** Opening Given entries block **

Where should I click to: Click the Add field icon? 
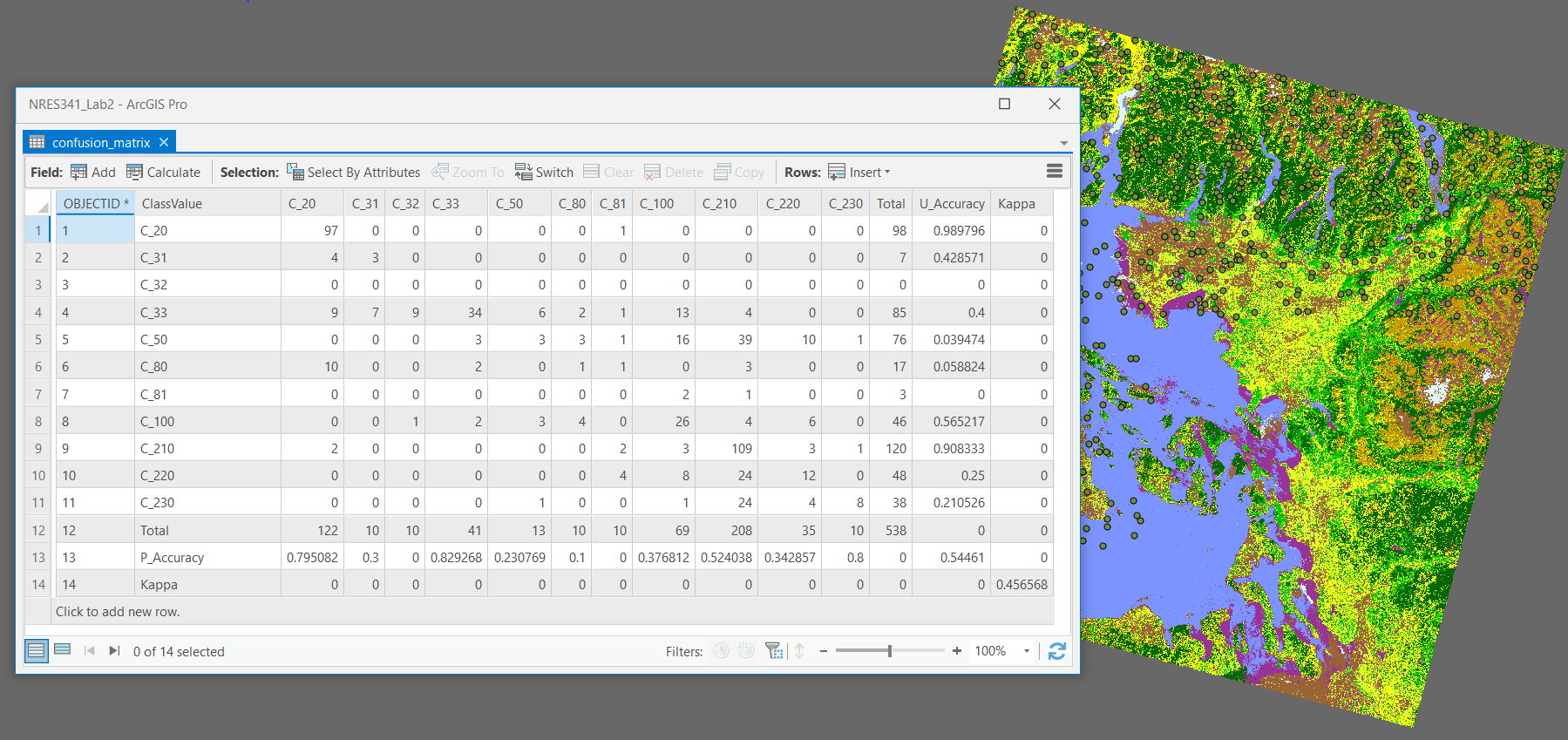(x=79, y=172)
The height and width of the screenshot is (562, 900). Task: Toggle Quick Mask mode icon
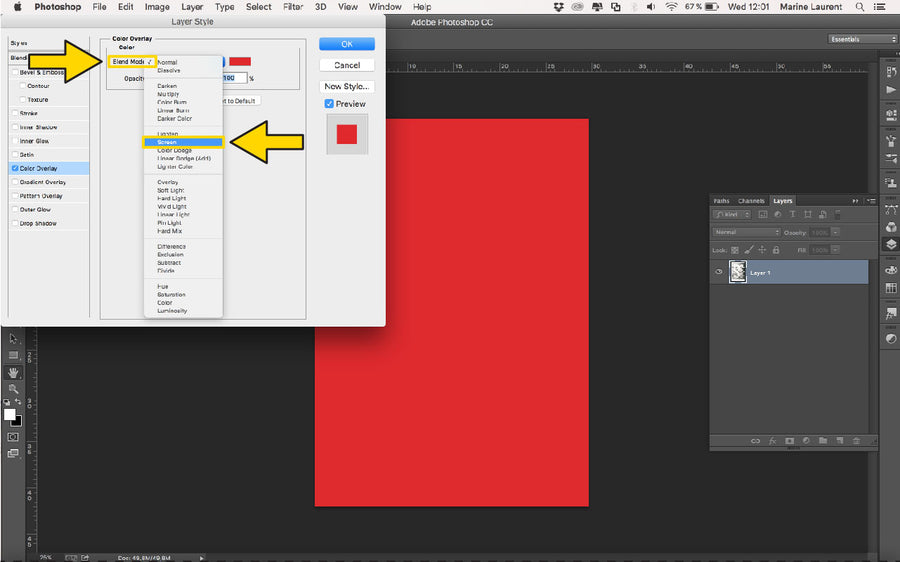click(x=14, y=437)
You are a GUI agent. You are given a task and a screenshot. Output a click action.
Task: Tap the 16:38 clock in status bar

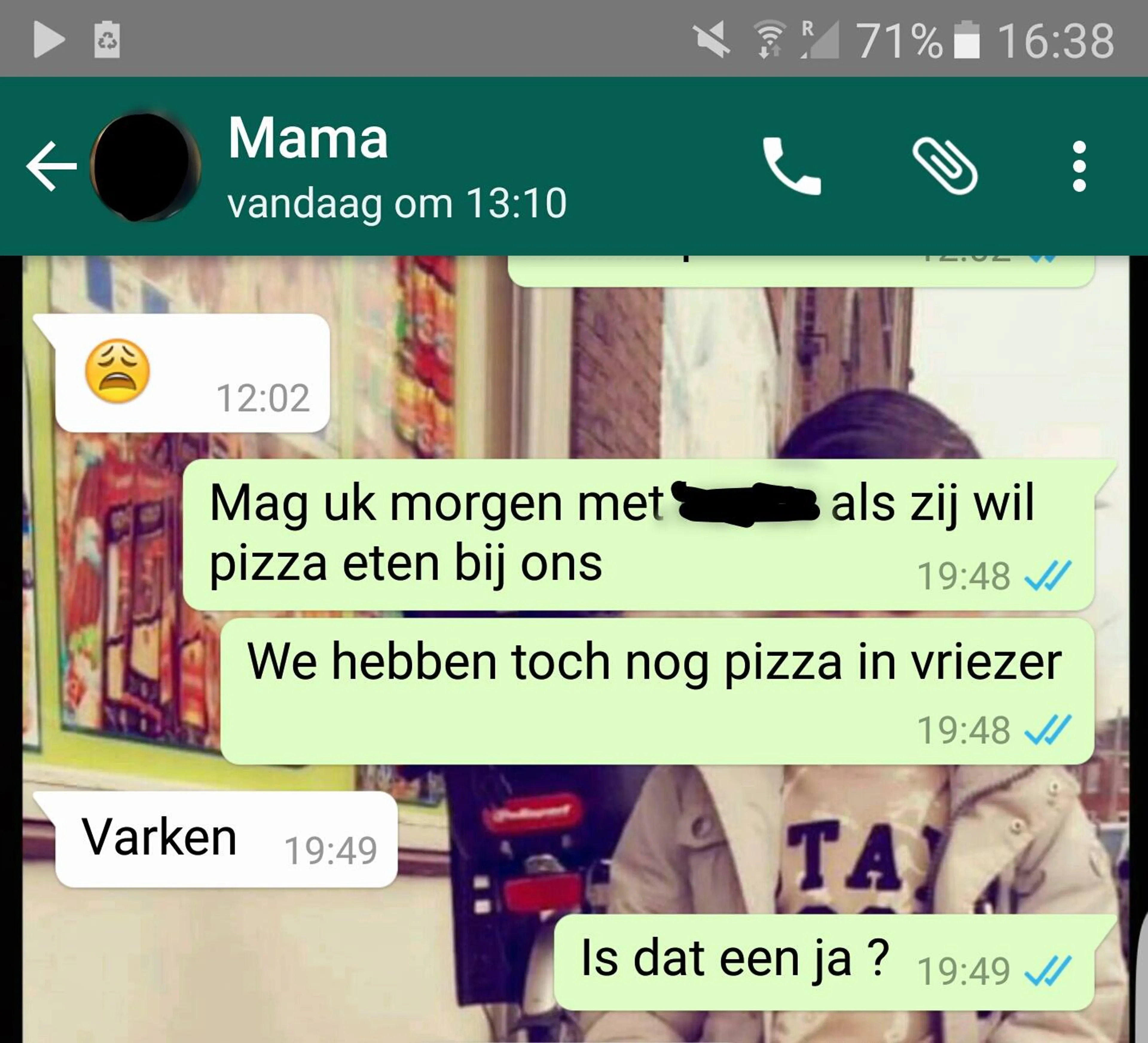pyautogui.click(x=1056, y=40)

** Closing Given entries block **
** Opening Given entries block **

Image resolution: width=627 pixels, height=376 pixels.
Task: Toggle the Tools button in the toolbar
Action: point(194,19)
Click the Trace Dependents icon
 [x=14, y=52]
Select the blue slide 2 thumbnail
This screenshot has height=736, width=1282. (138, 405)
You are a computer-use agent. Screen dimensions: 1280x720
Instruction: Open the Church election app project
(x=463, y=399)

** Closing Given entries block **
** Opening Given entries block **

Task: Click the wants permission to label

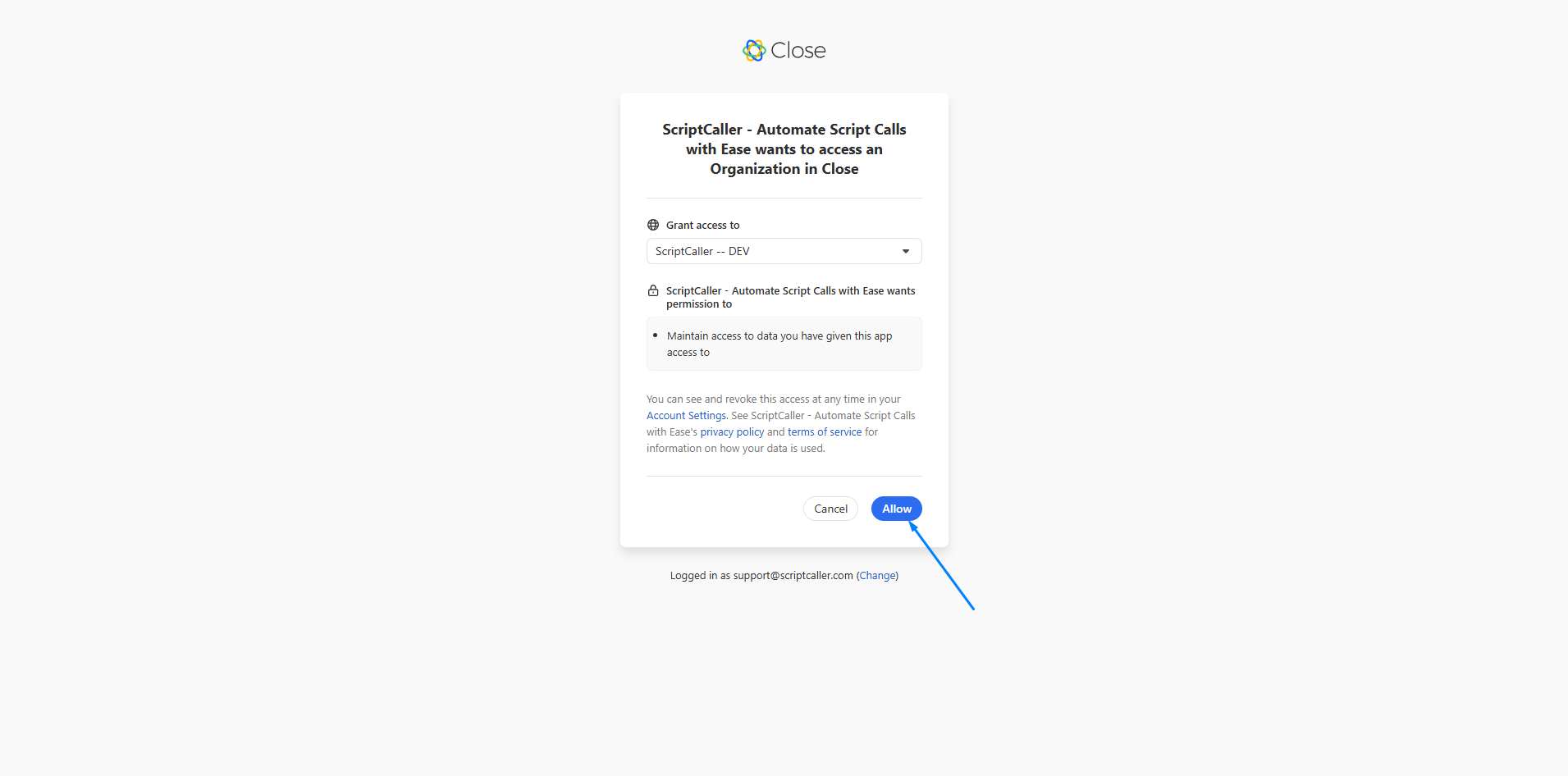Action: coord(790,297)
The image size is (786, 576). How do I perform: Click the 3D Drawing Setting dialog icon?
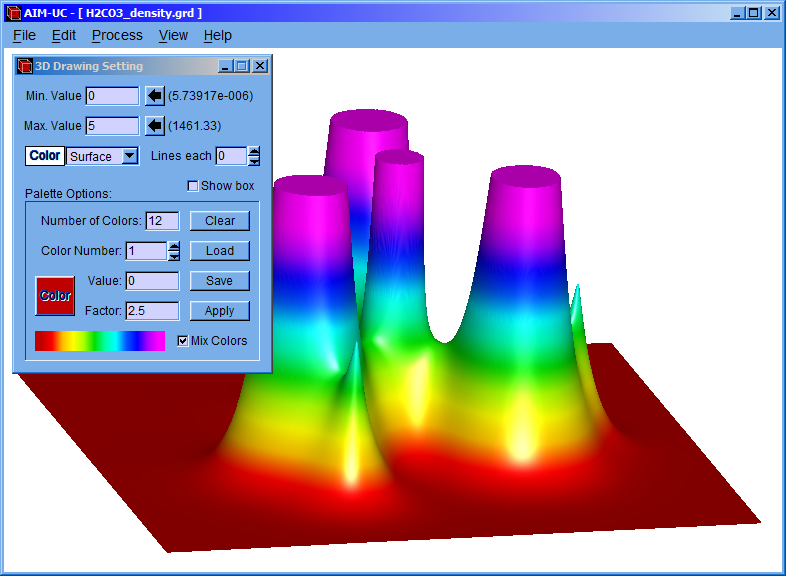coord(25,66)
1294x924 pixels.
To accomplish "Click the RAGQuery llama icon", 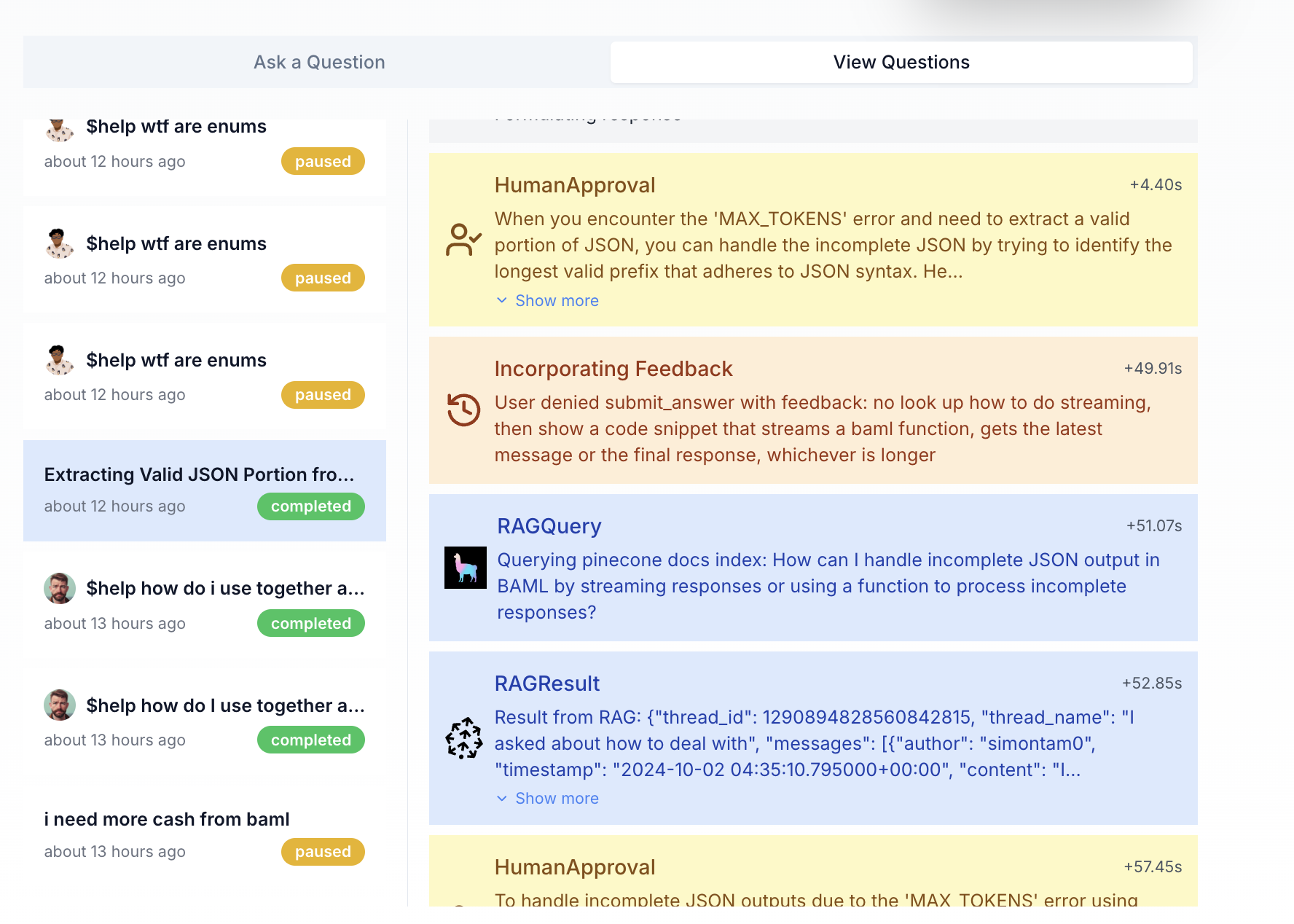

** Closing Given entries block **

*What you have to do:*
Looking at the records, how many lines include "agent"? Respond with the number only.

*Answer section:*
2